How BAA uses MAXIMO to increase efficiency in its business
by MRO Software

BAA is the world’s leading airport company. It serves over 200 million passengers worldwide, including 122 million passengers in the UK. BAA owns and operates seven airports in the UK: Heathrow, Gatwick, Stansted, Glasgow, Edinburgh, Aberdeen and Southampton — which together handle 69% of the UK’s passenger traffic.

BAA’s seven UK airports account directly for 111,000 jobs. Of the seven, Heathrow Airport is one of the UK’s largest employers with 65,000 people employed at the airport. BAA provides facilities and services to over 300 companies and organisations operating in or around the airport, including airlines, caterers, retailers as well as the HM Customs and Immigration services.

BAA had come to recognise that the systems and processes set up to deal with the upkeep of each airport were too diverse. It was widely acknowledged that the maintenance function was becoming an area of service quality and cost opportunity, so BAA took the decision to review its systems and processes and the IT systems supporting them in order to address these opportunities.

The review showed that whilst systems in place were found to be effective, BAA were losing out on a number of efficiencies by not having an approach that was more consistent. The BAA Engineering Maintenance team sat down and decided on key criteria on how the IT system could achieve true process dependency and efficiency for the business. These included identification of best maintenance practices for the company’s assets that had to be applicable to all sites. The system had to provide management data to aid lifecycle costing and budgeting; and effective work and resource planning via deployment of a tactical tool for day-to-day work scheduling. Finally, it had to be considered as a strategic tool to help in longer term forecasting of work and resources.

BAA had been using MAXIMO for over 10 years, having initially purchased the tool to replace a fault reporting system. BAA maintenance management recognised that MAXIMO could, in effect, help in supporting its requirements in developing a true consistent approach.

They saw that the product could provide a single solution that had comprehensive functionality around their core requirements of fault reporting, asset hierarchy, maintenance planning & scheduling. Steve Bennett, Maintenance Systems Development Manager at BAA explains, “Over the years we had built up our usage of MAXIMO more and more, making increasing use of the functionality the application provides. We could see quite quickly that MAXIMO could allow us to achieve our goal of having a much more holistic view of our overall maintenance process and goals.”

BAA set up The AMA (Acquire and Maintain Assets) Maintenance Change Programme to drive the streamlining of the whole asset maintenance approach, to harmonise all the different processes and work practices in operation across the business. The AMA aims to achieve a continuous cycle of improvement in the asset management process, to imbed process within the MAXIMO application and at the same time drive business improvement.

MAXIMO is a principal foundation of the AMA process. Managing 300,000 assets and a work order rate in excess of 34,000 per month across the whole BAA group means that the prioritisation of maintenance requests needs to be performed in a balanced, yet structured, manner. MAXIMO has brought the necessary focus to criticality; assigning work orders to the 450 direct employed and 400 contract employed technicians based on the strength of information available and previously agreed criticality assessment.

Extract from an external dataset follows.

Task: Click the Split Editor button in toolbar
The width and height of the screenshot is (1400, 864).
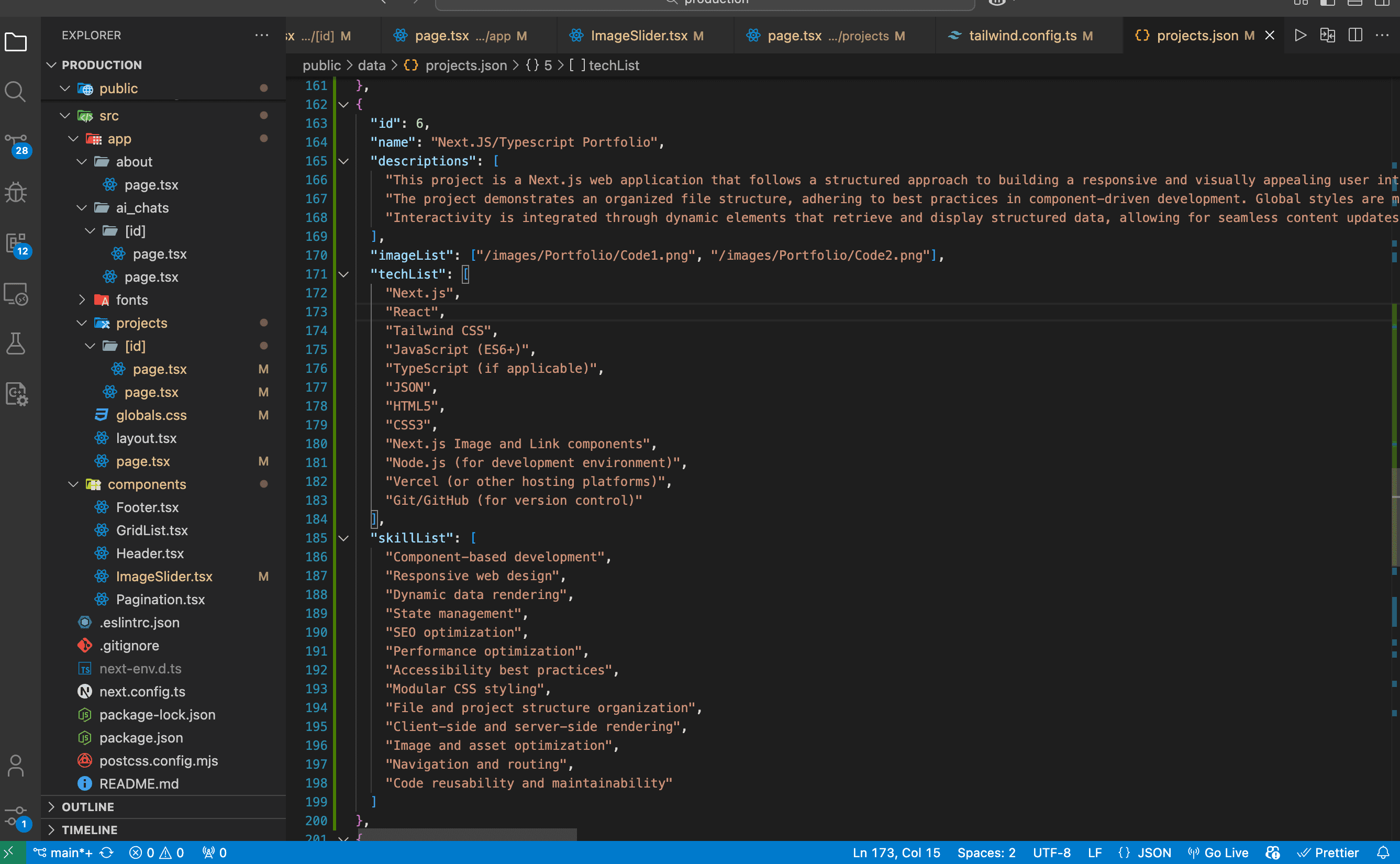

The asset infrastructure of BAA is extremely diverse. It includes a range of buildings, HVAC plant, loading bridges, baggage handling equipment, flight information systems — everything has a role in enabling the flow of many thousands of travellers and their baggage through the airport each day. One of many implementation challenges that BAA has faced was deciding to what level to record down to for each asset. Typically baggage handling systems consist of many components and modules. A pragmatic decision was taken to record down to the lowest level of maintainable part.

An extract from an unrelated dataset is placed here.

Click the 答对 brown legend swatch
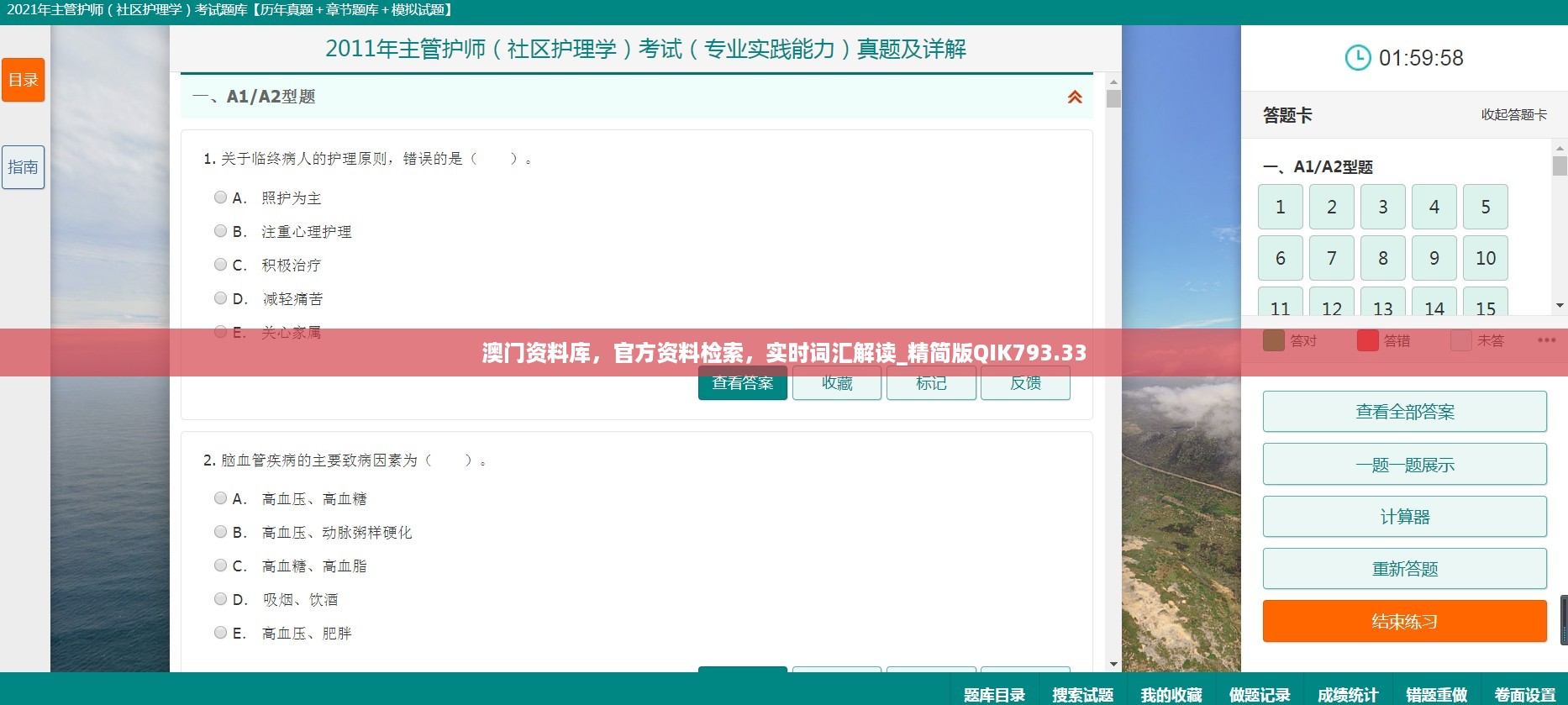 [1274, 340]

Another challenge has been ensuring that work orders are dealt with in a consistent and fair manner. With the extremely high level of work order requests across many diverse areas of the airport, it has been extremely important to align priorities across the organisation. Steve Bennett comments, “At Heathrow we have the Airline Operators Committee (AOC) that represents all the companies flying in and out of Heathrow. We agreed with the AOC that we would give priority to asset faults that would have the following fault conditions: a) an impact on the environment, b) is health and safety critical, c) have a cost impact to our customer or d) a cost impact to our business. By following this priority framework MAXIMO has given us a more balanced approach to fault resolution rather than putting unfair pressures on our maintenance teams or customer representatives in the heat of the moment.”

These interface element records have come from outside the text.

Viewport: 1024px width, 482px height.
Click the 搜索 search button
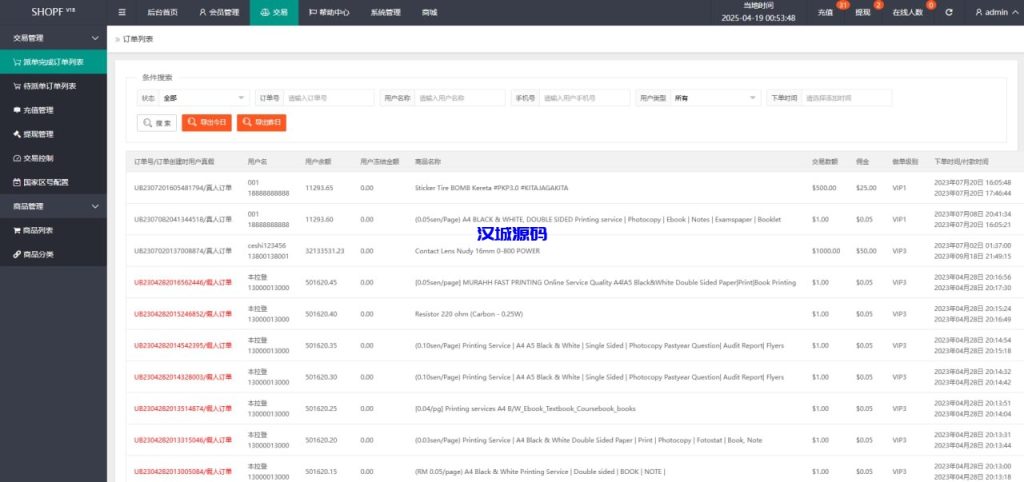point(157,122)
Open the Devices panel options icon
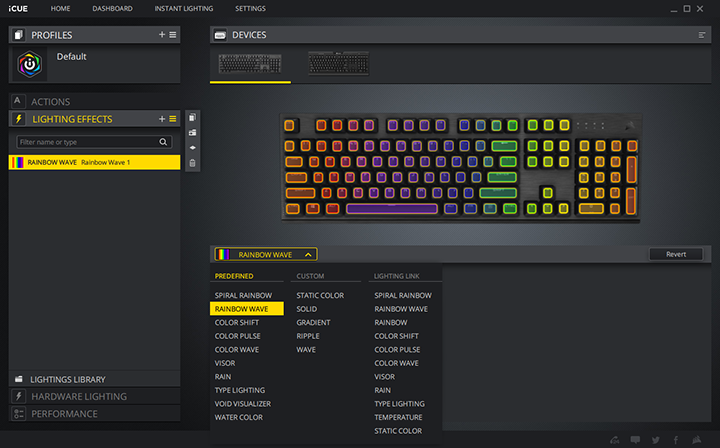This screenshot has height=448, width=720. tap(702, 35)
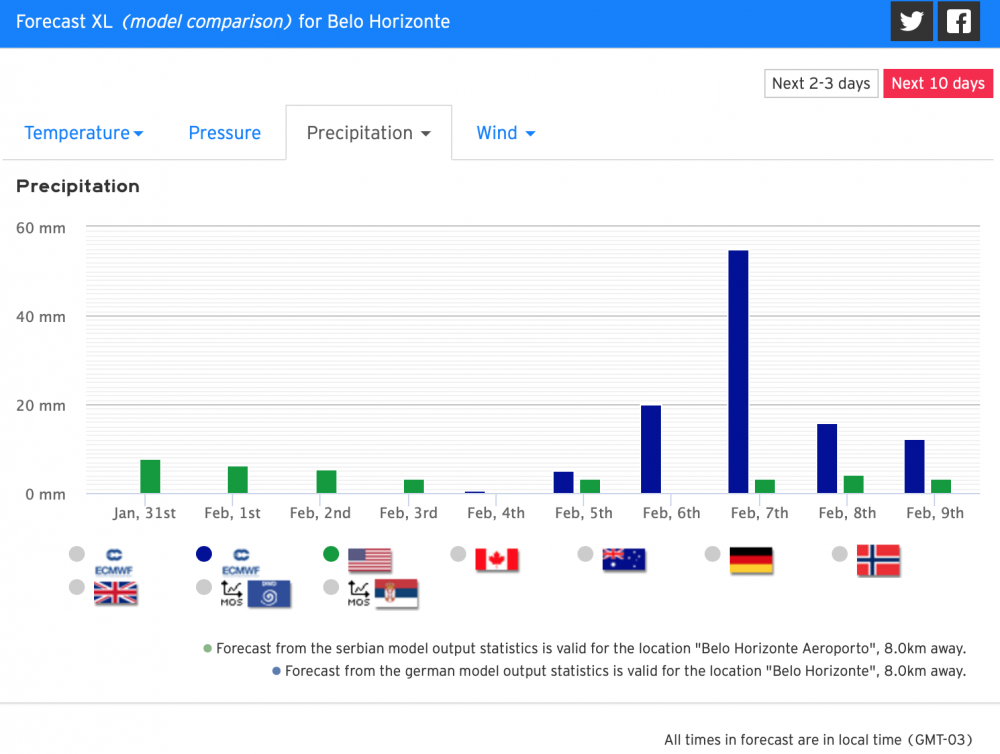
Task: Select the Canadian flag model icon
Action: (496, 559)
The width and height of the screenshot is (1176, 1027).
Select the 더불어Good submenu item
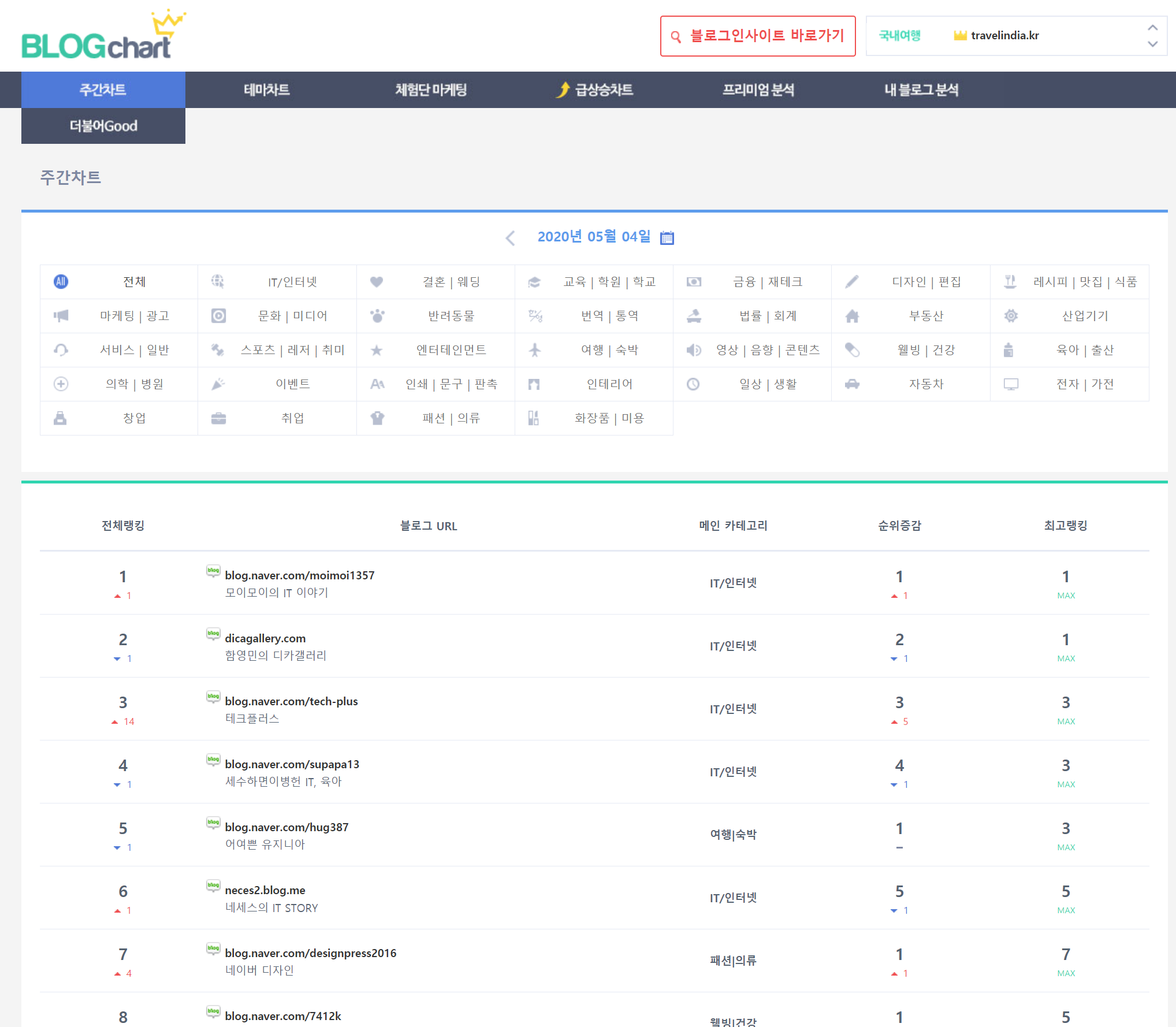coord(103,126)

Another issue for BAA was the cultural and behavioural aspects required to implement the new system, especially around the use of technology, which BAA technicians had never previously experienced on this scale. Training and building confidence were key enablers to overcoming the quite natural fears of “system.”

As BAA’s use of MAXIMO has increased so too has the business’ dependence on it. Maintenance management has been more able to see the bigger picture of Asset Lifecycle Management. “This has enabled a far more informed and holistic approach to our thinking and has meant that we can now work with our customers in a very different way,” explains Bennett. MAXIMO not only provides the good quality management information for BAA and their customers but ensures that debate can be had regarding unplanned maintenance on assets and earlier identification and prediction of those assets that require far more lifecycle maintenance. Within BAA, Oracle Procurement and Financial applications are used, to which MAXIMO seamlessly integrates.

More recently BAA management have agreed to provide customers with Service Level Agreements (SLAs) for each asset. The SLAs dedicate an agreed level of asset availability and incur a financial penalty if not met. MAXIMO provides the reports to measure these availability statistics. BAA is now starting to observe a much higher quality and integrity of data after implementing its process methodology via MAXIMO. Additionally, its people are now seeing the benefits of the system as a knowledge management tool.

Bennett concludes, “MAXIMO provides us the core system to optimise our maintenance organisation so that everything works when it needs to and gives our customers value for money.” Next steps for use of the system are looking at exploring the option of “self managed teams,” which would extend the Self Scheduling of Planned Work by BAA Technicians. For now though, company is exploring the significant benefits of a greatly harmonized maintenance system.